John had the most to say in response to questions about his band and his music, and most of these questions were asked by Wacky Jen. Evidently, all the members of Union are graduating from high school in June, and they'll play together through the summer and break up in the Fall, when they'll all be going their separate ways to institutes with cool credentials, places such as Brown University and Reed, St. John and Oberlin Colleges. There's a certain amount of tension in the band, since one of the members (not John) wants the band to stick to the emo track, while the others feel they can be more interesting if they do other things. John further feels that its important for him to focus on "my music" instead of other distractions he'd been into in the past, such as art.
"Do you always dress that way?" asked Jen.
"This is what I always wear, but these aren't my pants," John responded. [He was wearing a black jacket, a black tee shirt, dark pants and black shoes. He had an emo haircut, but unlike some of his band mates, it was not dyed black.]

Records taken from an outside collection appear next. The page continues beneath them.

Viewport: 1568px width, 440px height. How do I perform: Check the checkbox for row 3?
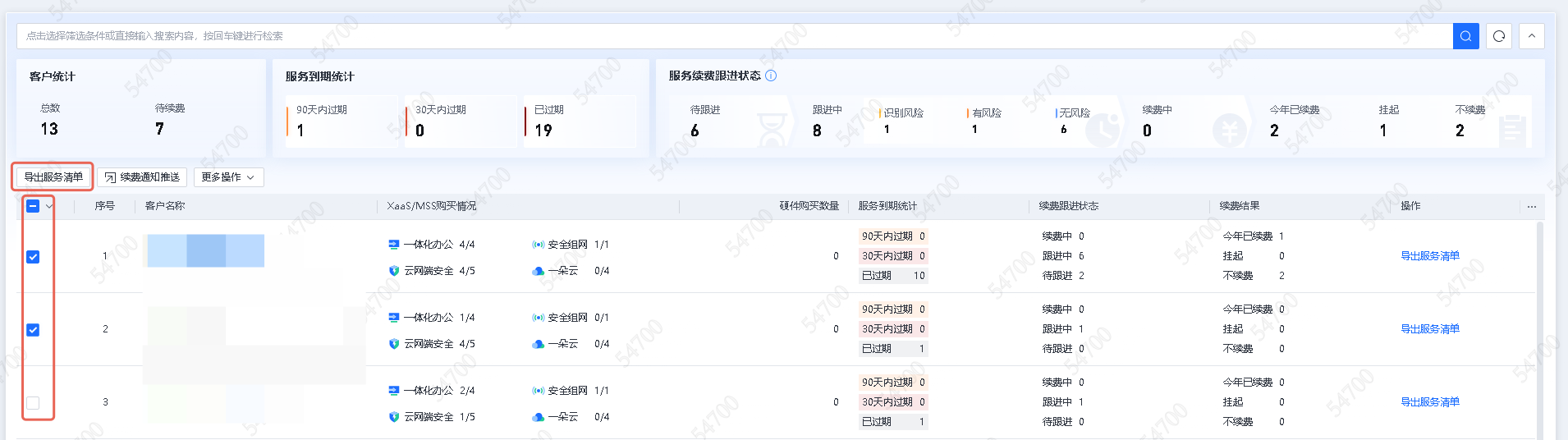[33, 403]
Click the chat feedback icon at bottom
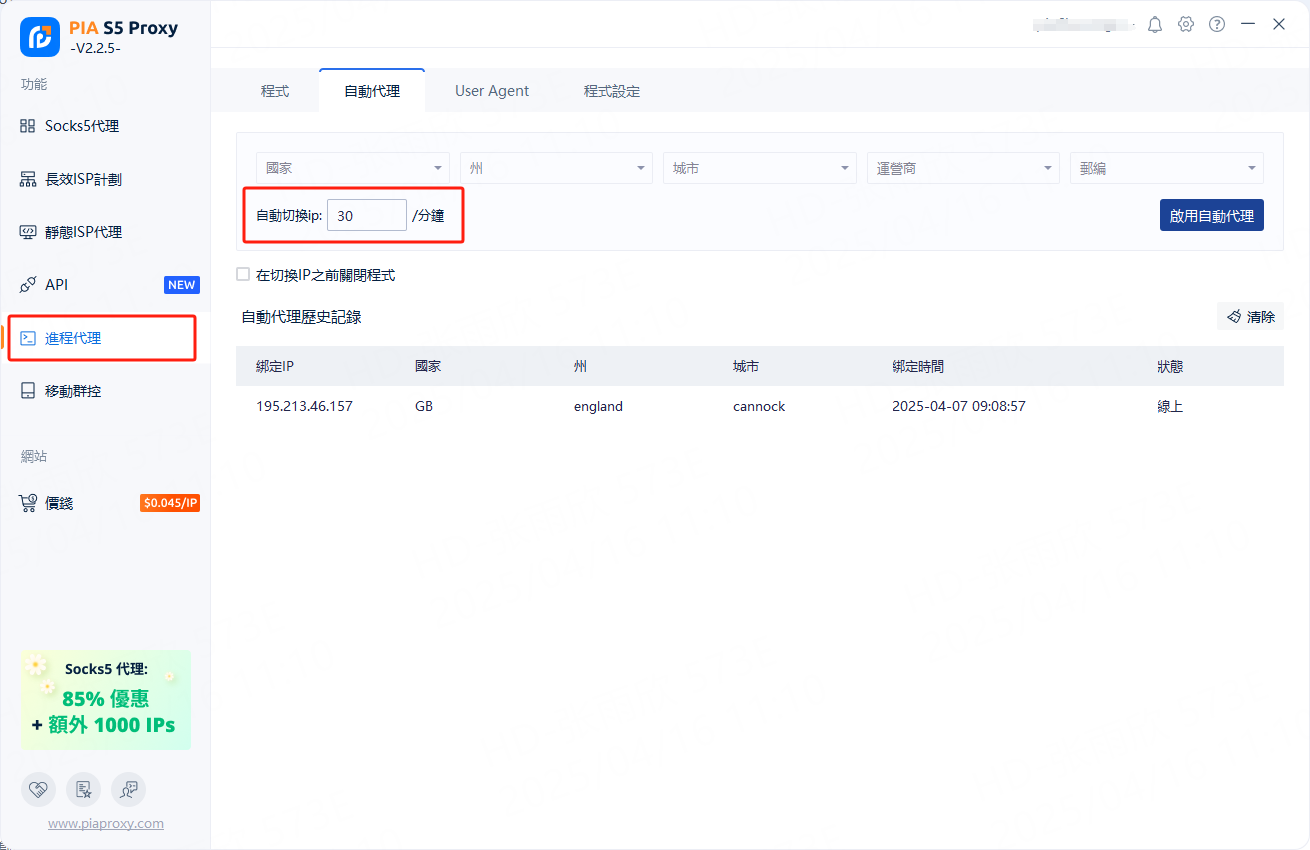The height and width of the screenshot is (850, 1310). 129,789
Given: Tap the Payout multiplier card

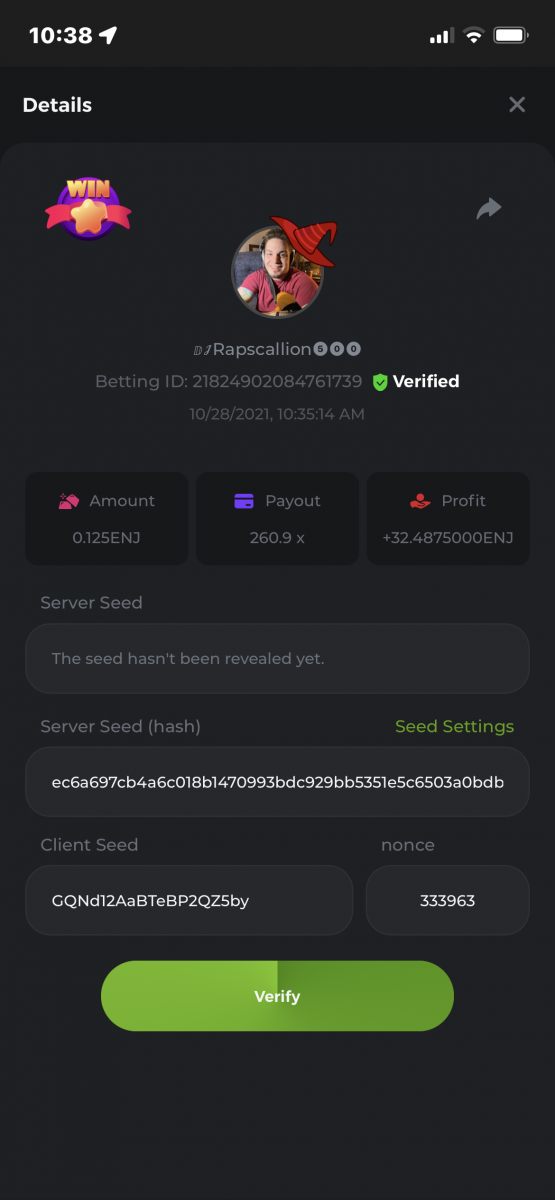Looking at the screenshot, I should click(277, 518).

"Why do you place so loud?" Jen wondered.
"I like the 'wall' [of sound], and you need to play loud to get that feedback.
"Have you ever recorded in a studio?" I asked.
"Yes, and the Foo Fighters had just been recording in there so it was kind of weird."
"How do you get that feedback in the studio?" I further inquired.
"We played really live."
"Who are the Foo Fighters?" asked Jen (she's unfamiliar with current trends in pop music). "They're pop... rock... alternative, sort of like the music we heard tonight, but I think they're probably better," said John.
Despite himself, I think John actually enjoyed hanging out with us, though he didn't endear himself to either Deya or Jessika. And grumpy though he seemed, Wacky Jen could make him do anything she wanted him to, including driving her home when the night was done.